• QUOTED TEXT
------
[prev in list] [next in list] [prev in thread] [next in thread] 

List:       avro-user
Subject:    Re: Nested schema issue (with "munged" invalid schema)
From:       Nick Palmer <palmer () cs ! vu ! nl>
Date:       2012-05-30 21:14:28
Message-ID: 32F0970E-BFE7-40C4-BDD2-A172CD894B3A () cs ! vu ! nl
[Download RAW message or body]

You cannot define the same type twice within the same schema so you need to change \
your "munge" step to produce the following:

{
    "name": "address2",
    "type": "record",
    "namespace" : "some.domain",
    "fields" : 
    [
        {
            "name": "street", 
            "type": "string"
        },
        {
            "name": "city", 
            "type": "string"
        },
        {
            "name": "position1",
            "type": {"type":"record","name":"location","namespace":"some.domain","fields":[{"name":"latitude","type":"float"},{"name":"longitude","type":"float"}]}
  },
        {
            "name": "position2",
            "type": "some.domain.location"
        }
    ]
}

~ Nick

On May 1, 2012, at 6:55 PM, Peter Cameron wrote:

> I'm having a problem with nesting schemas. A very brief overview of why we're using \
> Avro (successfully so far) is:  
> o code generation not required 
> o small binary format 
> o dynamic use of schemas at runtime 
> 
> We're doing a flavour of RPC, and the reason we're not using Avro's IDL and flavour \
> of RPC is because the endpoint is not necessarily a Java platform (C# and Java for \
> our purposes), and only the Java implementation of Avro has RPC. Hence no Avro RPC \
> for us.
------
• INFORMATION SHOWN
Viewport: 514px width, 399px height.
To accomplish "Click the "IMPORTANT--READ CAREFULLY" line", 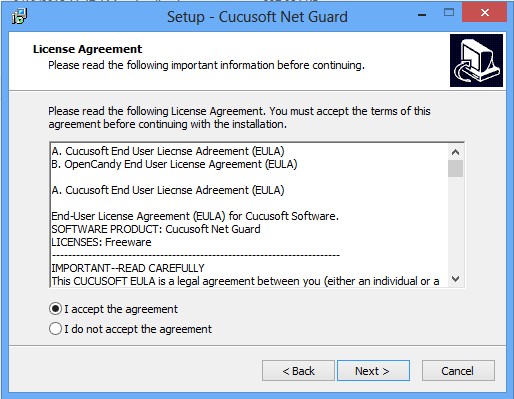I will point(128,268).
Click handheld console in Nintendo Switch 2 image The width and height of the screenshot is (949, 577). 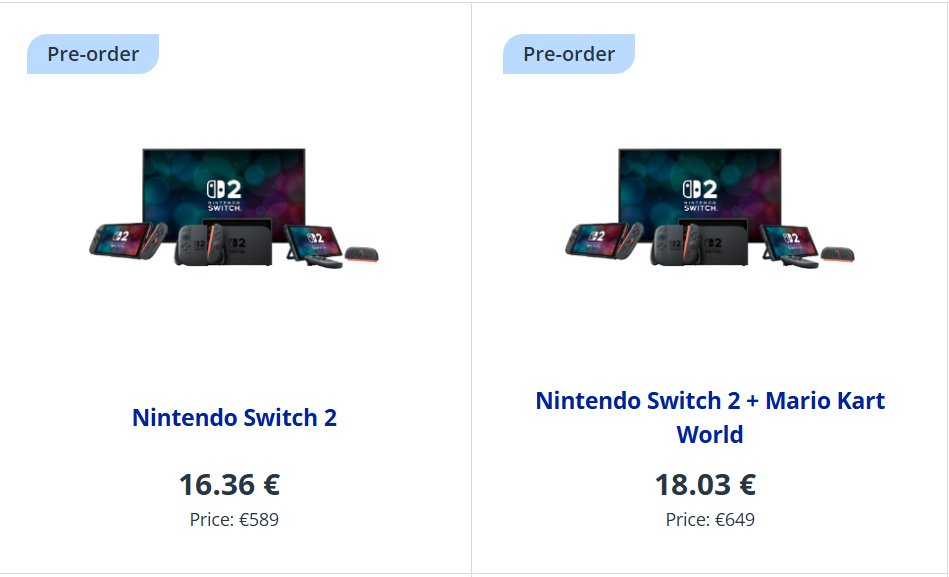[120, 238]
------
• WHAT THE TASK REQUIRES
Please extend the mailing-list message about the nested Avro schema issue, picking up right after its final sentence.

• WRITTEN RESPONSE
> I'm aware that Avro doesn't import nested schemas out of the box. We need that \
> functionality as we're exposed to schemas over which we have no control, and in the \
> interests of maintainability, these schemas are nicely partitioned and are \
> referenced as types from within other schemas. So, for example, a address schema \
> refers to a some.domain.location object by having a field of type \
> "some.domain.location". Note that our runtime has no knowledge of any some.domain \
> package (e.g. address or location objects). Only the endpoints know about \
> some.domain. (A layer at our endpoint runtime serialises any unknown i.e. \
> non-primitive objects as bytestreams.)  
> I implemented a schema cache which intelligently imports schemas on the fly, so \
> adding the address schema to the cache, automatically adds the location schema that \
> it refers to. The cache uses Avro's schema to parse an added schema, catches parse \
> exceptions, looks at the exception message to see whether or not the error is due \
> to a missing or undefined type, and thus goes off to import the needed schema. \
> Brittle, I know, but no other way for us. We need this functionality, and nothing \
> else comes close to Avro.  
> So far so good, until today when I hit a corner case.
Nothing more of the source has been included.